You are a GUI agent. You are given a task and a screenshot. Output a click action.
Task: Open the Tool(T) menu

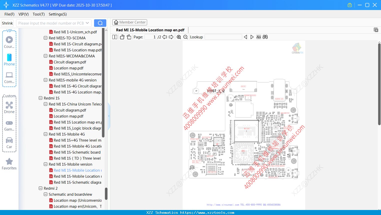click(x=39, y=14)
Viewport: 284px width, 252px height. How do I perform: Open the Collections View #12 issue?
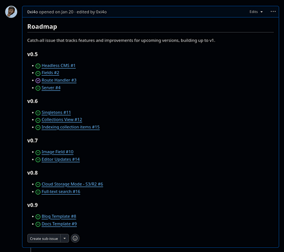(62, 119)
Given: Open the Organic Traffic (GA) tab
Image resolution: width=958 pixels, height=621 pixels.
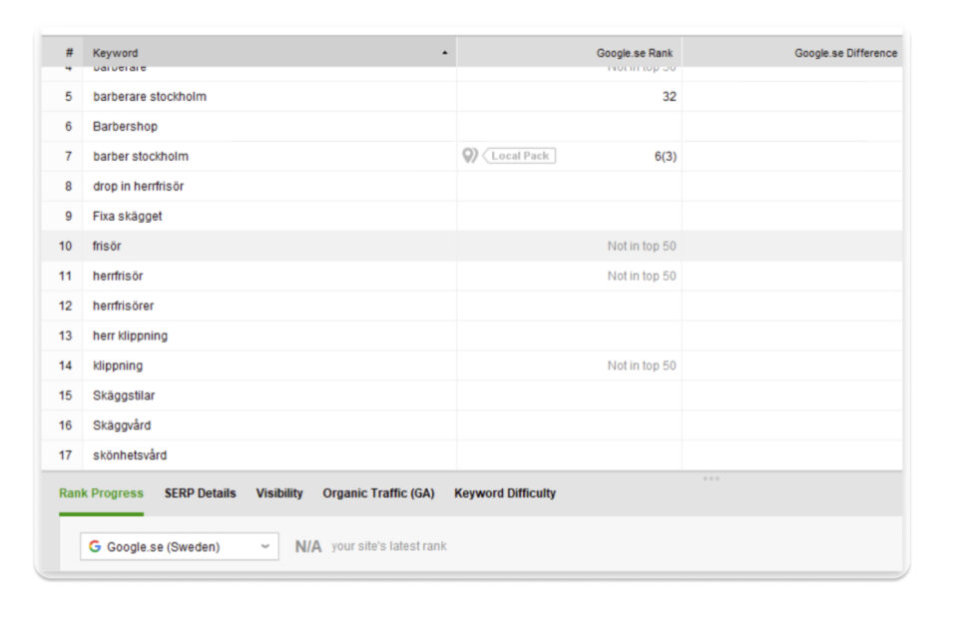Looking at the screenshot, I should coord(378,493).
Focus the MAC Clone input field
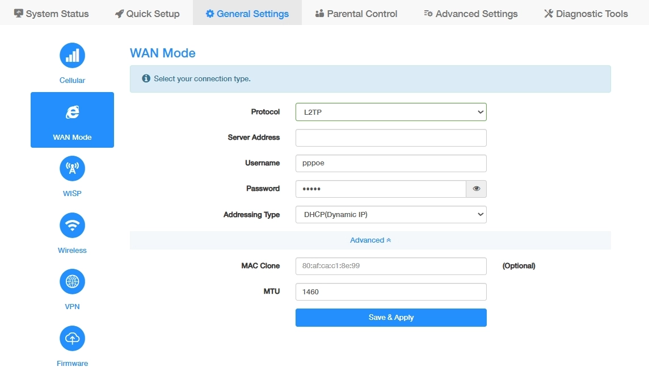Image resolution: width=649 pixels, height=379 pixels. coord(391,266)
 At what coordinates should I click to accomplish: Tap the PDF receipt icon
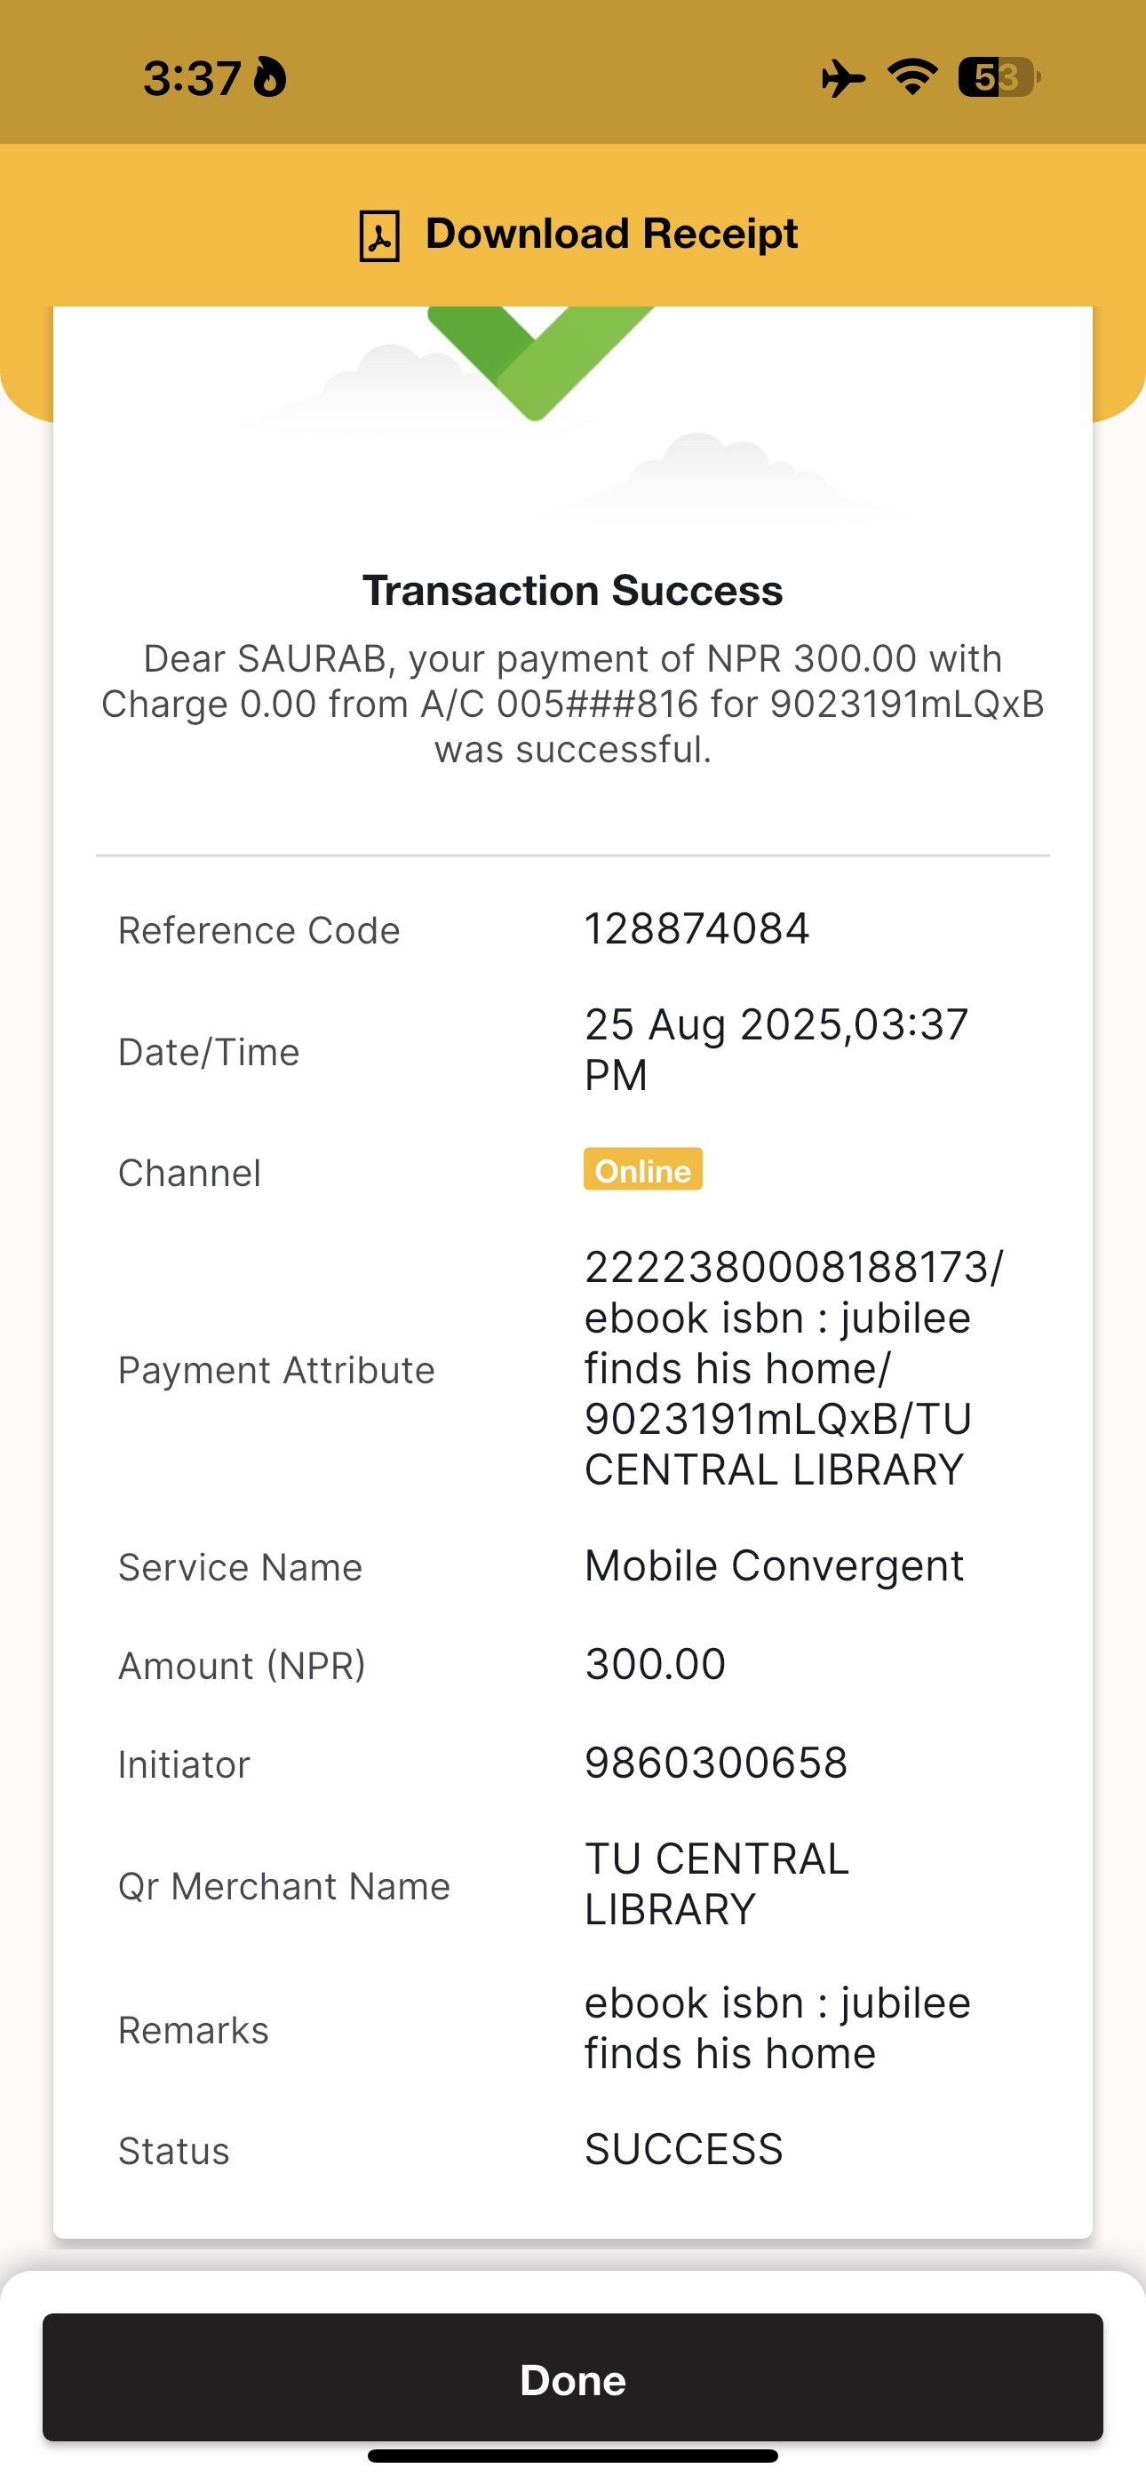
__________________________________________________
Task requirements:
Could you please return the entries above exactly, minus the pictures?

Written answer:
You are a GUI agent. You are given a task and a screenshot. Output a click action.
Task: Open the Tool(T) menu

click(x=39, y=14)
Viewport: 284px width, 252px height. How do I perform: Open the Collections View #12 issue?
(62, 119)
Given: Open the Organic Traffic (GA) tab
Image resolution: width=958 pixels, height=621 pixels.
Looking at the screenshot, I should coord(378,493).
Focus the MAC Clone input field
Image resolution: width=649 pixels, height=379 pixels. coord(391,266)
 At what coordinates should I click to accomplish: Tap the PDF receipt icon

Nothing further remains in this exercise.